TEXTO DE ORIGEM:
------------------------

Há muitos estudos hoje que comprovam os benefícios da rede de imagens, quer na aplicação de multas quer no reconhecimento facial, que permite a identificação do prevaricador e a sua detenção em tempos record. O desenvolvimento do sistema de videovigilância pública em Bruxelas, Keersmaecker e Debailleul (2016) foi apresentado num magnífico trabalho, o qual recomendo.
Logo na introdução, define-se circuito fechado de televisão (CCTV) como “um sistema de TV no qual os sinais não são distribuídos publicamente, mas são monitorados, principalmente para fins de vigilância e segurança”.
A polémica associada ao CCTV surge das questões muito associadas a um discurso das esquerdas do Maio de 60, que privilegiam a protecção da privacidade. Uma série, que muito me agradou, ‘Sob suspeita’, abordava este tema de modo fascinante, pela acção, pelo suspense, e pelas inúmeras questões associadas ao tema. Lançado em 2013, mostrava então como o reconhecimento facial e a inteligência artificial permitiam antecipar alguns gestos desaconselhados. A ideia de reduzir o erro humano, definindo algoritmos que respondem com aprendizagem por máquinas, que interferem na decisão pessoal, é pelo menos polémica.
O conceito de panoptimo participativo vem do conceito de panóptico, uma estrutura arquitectónica idealizada pelo filósofo e jurista Jeremy Bentham (1748 -1832), que consistia num dispositivo polivalente da vigilância, permitindo que um único observador conseguisse monitorar várias pessoas simultaneamente.
O panoptismo tornou-se uma forma de disciplina e vigilância que tem sido aplicada em várias “instituições de sequestro”, como a fábrica, a escola, o hospital, o quartel e a prisão. Aconselho a leitura de umas reflexões sobre os efeitos da vigilância constante, pelos investigadores brasileiros Rafael Matias de Souza e Edu Silvestre de Albuquerque, em Janeiro de 2024, na revista Contradição – Revista Interdisciplinar de Ciências Humanas e Sociais, onde se levantam questões da monitorização criminal e da sensação subjetiva de segurança nas favelas, onde o crime observa a polícia com seus mecanismos de vídeo, móveis e fixos.
Para Foucault, o panoptismo é uma forma de poder que se baseia na vigilância constante, que por sua vez induz a conformidade. O poder não é exercido apenas por um indivíduo, mas por toda uma rede de instituições que monitoram e controlam a vida das pessoas.

------------------------

DADOS FORNECIDOS:
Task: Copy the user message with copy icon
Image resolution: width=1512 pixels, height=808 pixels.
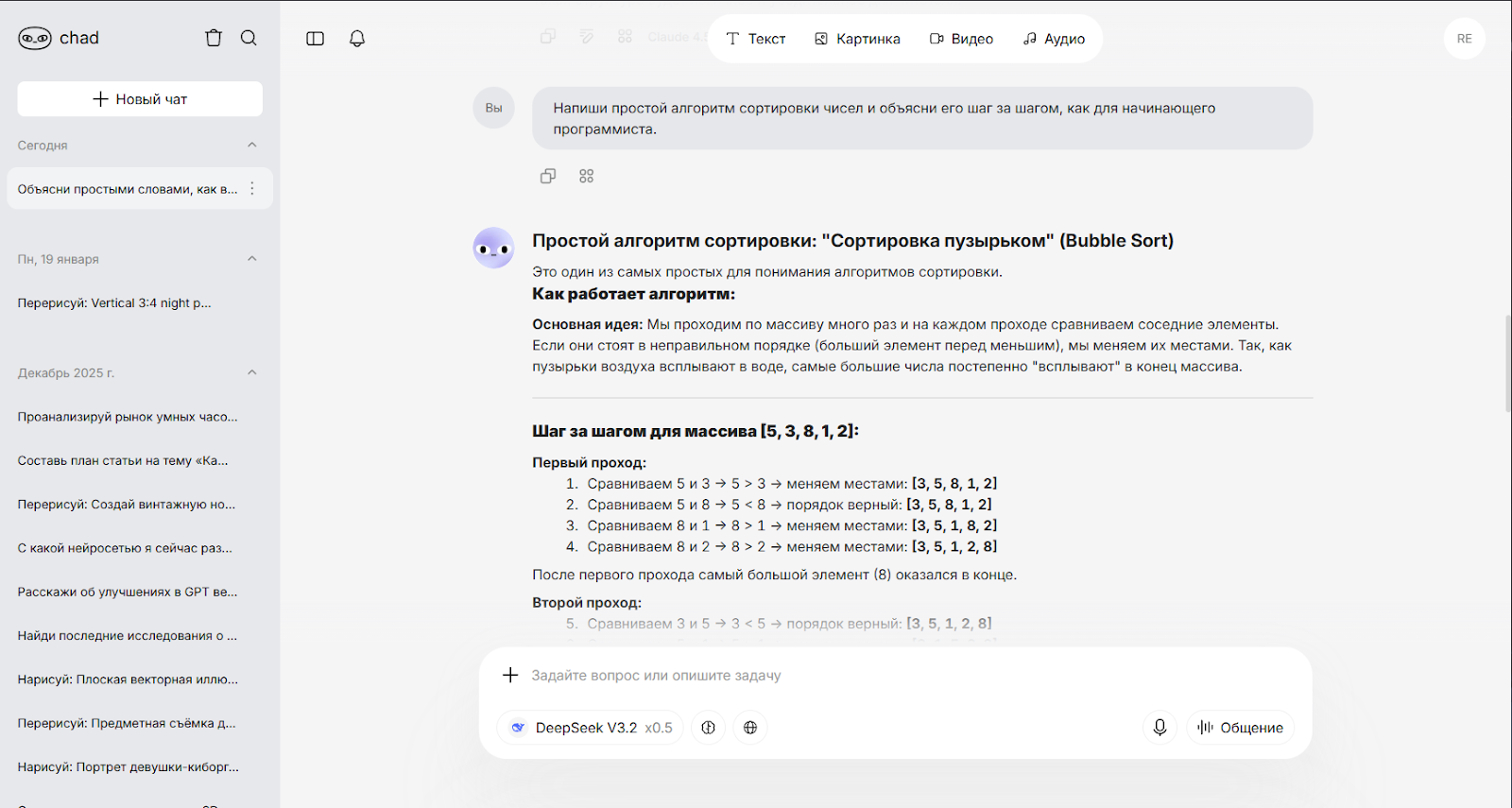Action: 548,176
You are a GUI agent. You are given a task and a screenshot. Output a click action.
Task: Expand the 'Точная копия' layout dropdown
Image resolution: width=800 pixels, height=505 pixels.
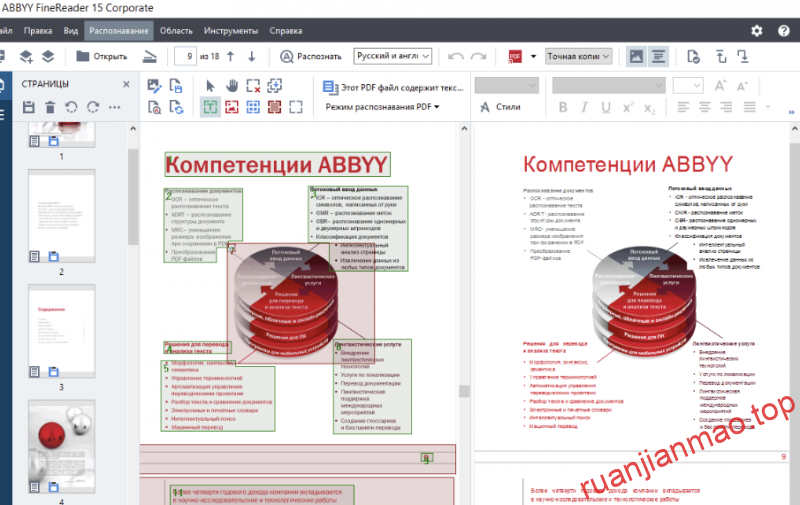coord(580,57)
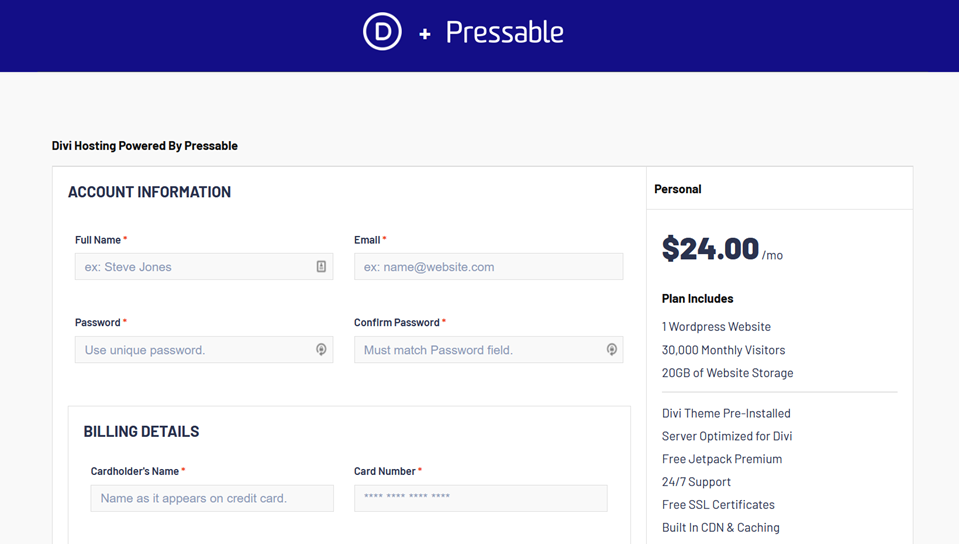Click the Free SSL Certificates feature text
This screenshot has height=544, width=960.
coord(718,505)
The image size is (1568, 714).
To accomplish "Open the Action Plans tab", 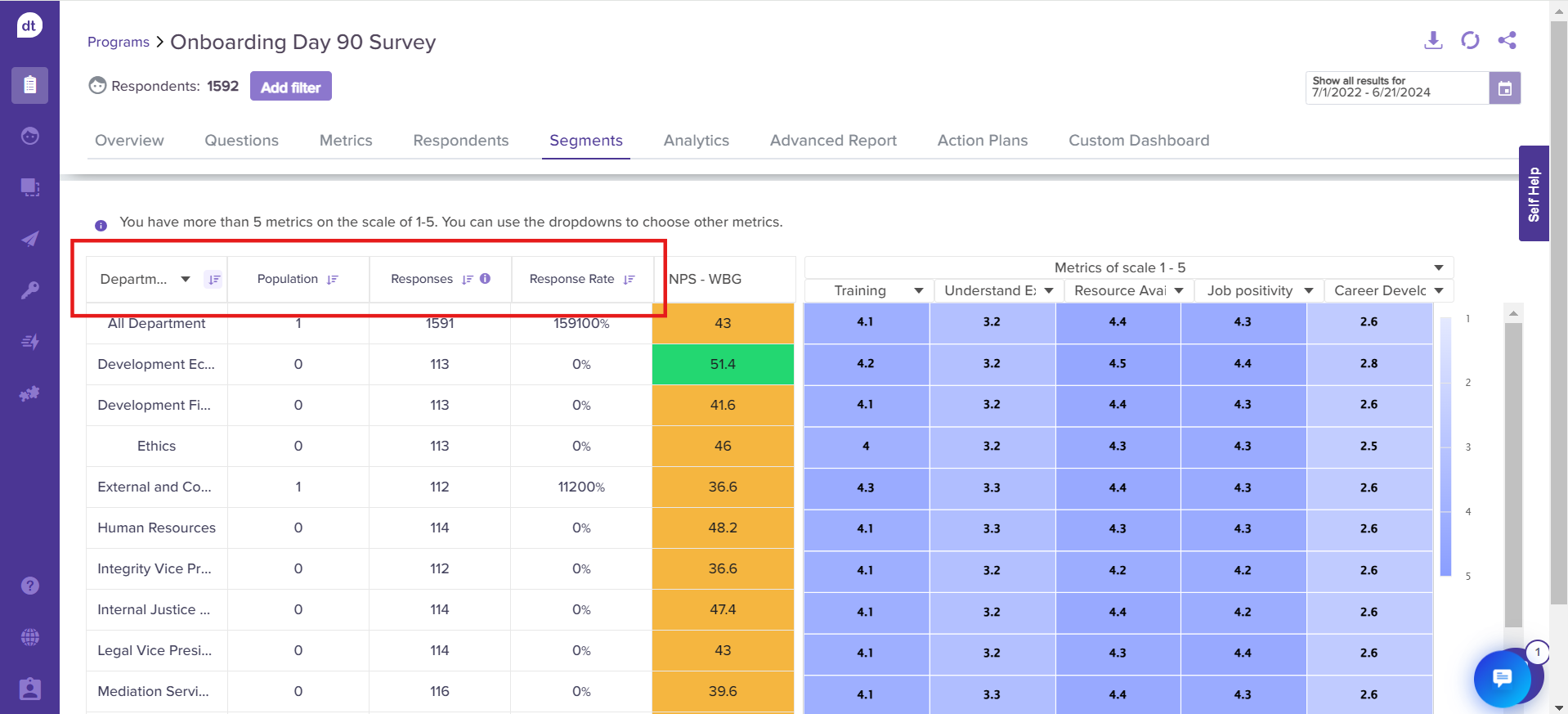I will (982, 141).
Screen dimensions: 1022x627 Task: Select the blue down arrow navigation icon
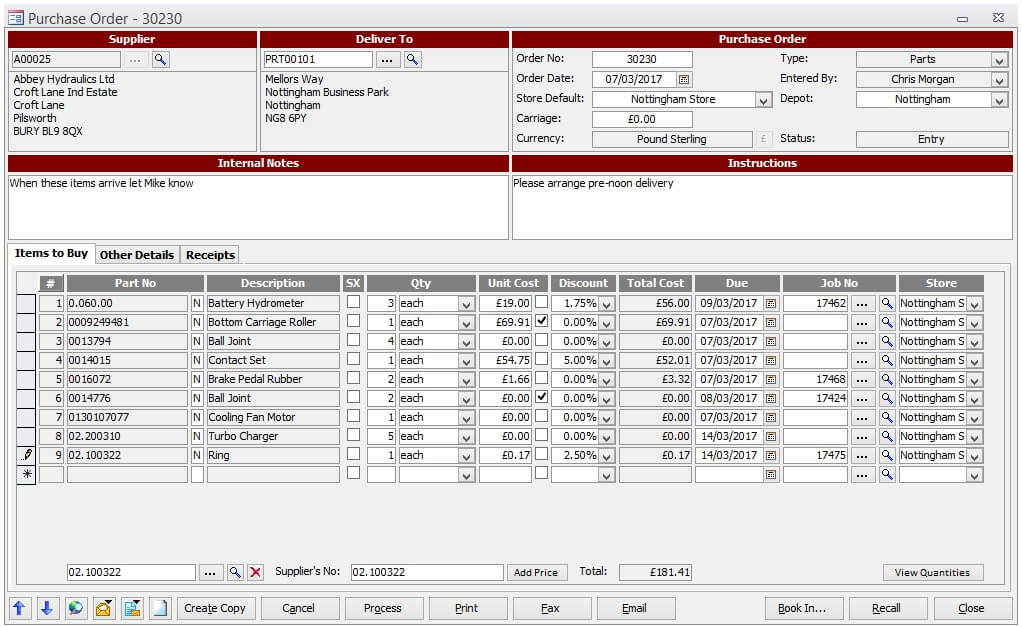pyautogui.click(x=47, y=608)
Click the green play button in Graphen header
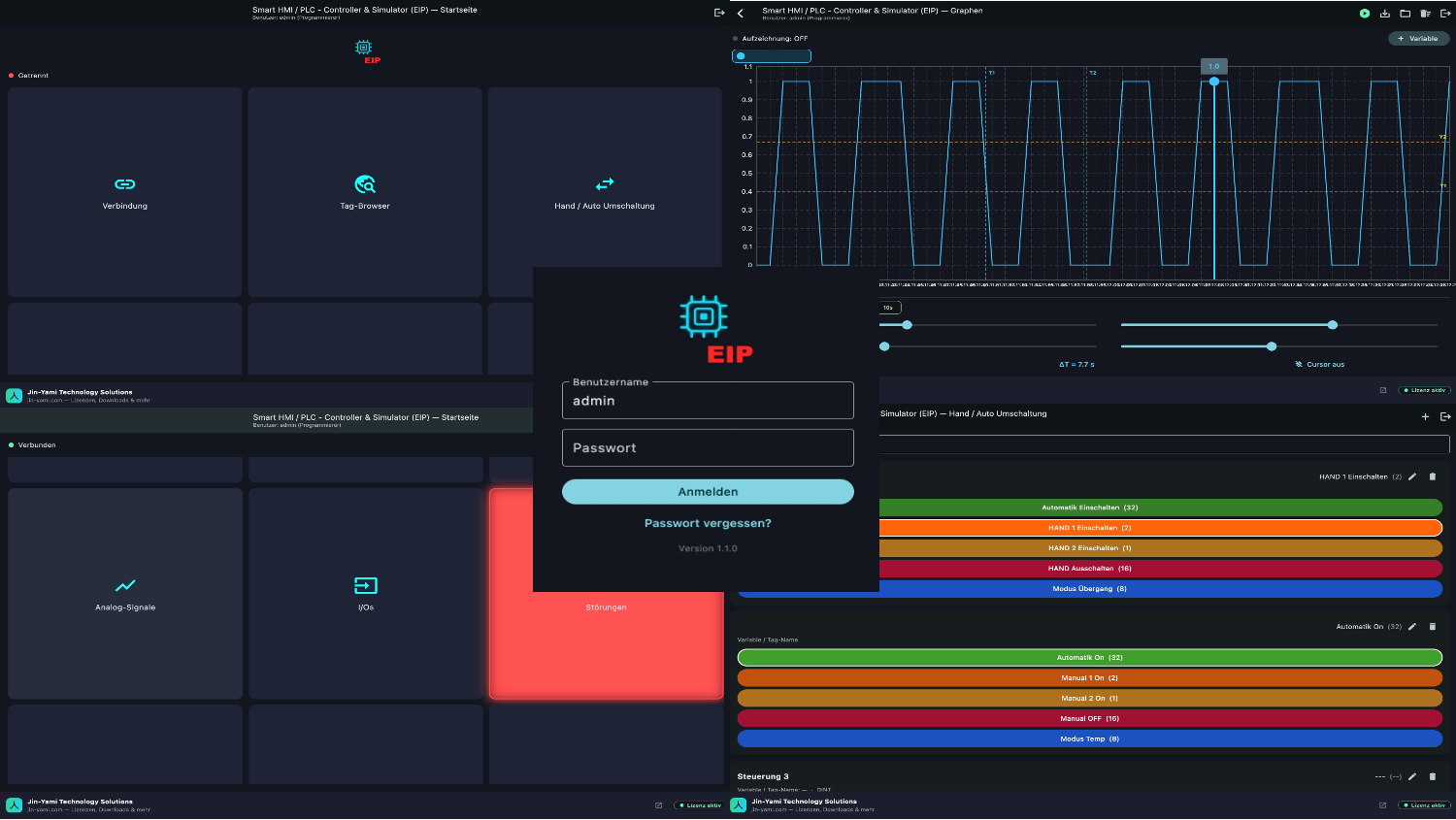The image size is (1456, 820). tap(1364, 14)
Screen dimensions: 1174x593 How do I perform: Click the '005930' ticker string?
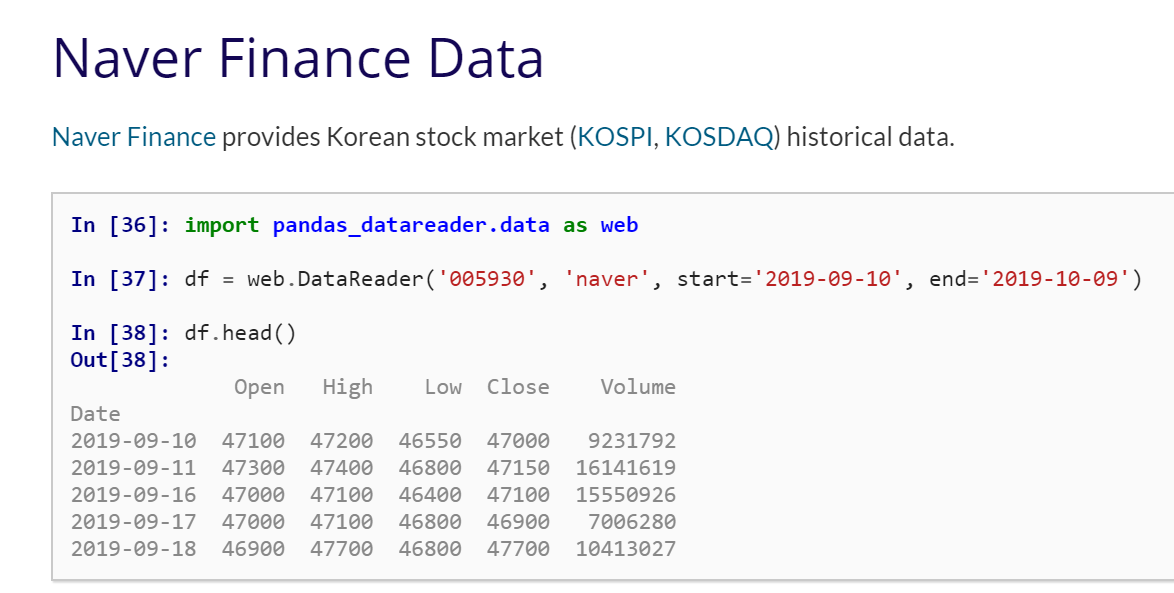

------------------------

EXERCÍCIOS A REALIZAR:
a – Transcreva do texto sobre videovigilância o trecho que começa nas palavras "Há muitos estudos" e termina depois de "o qual recomendo.".
b – Segundo o texto sobre videovigilância, quem idealizou a estrutura arquitetônica chamada panóptico?

RESPOSTAS POR NÚMERO:
a –
Há muitos estudos hoje que comprovam os benefícios da rede de imagens, quer na aplicação de multas quer no reconhecimento facial, que permite a identificação do prevaricador e a sua detenção em tempos record. O desenvolvimento do sistema de videovigilância pública em Bruxelas, Keersmaecker e Debailleul (2016) foi apresentado num magnífico trabalho, o qual recomendo.

b – O filósofo e jurista Jeremy Bentham (1748-1832).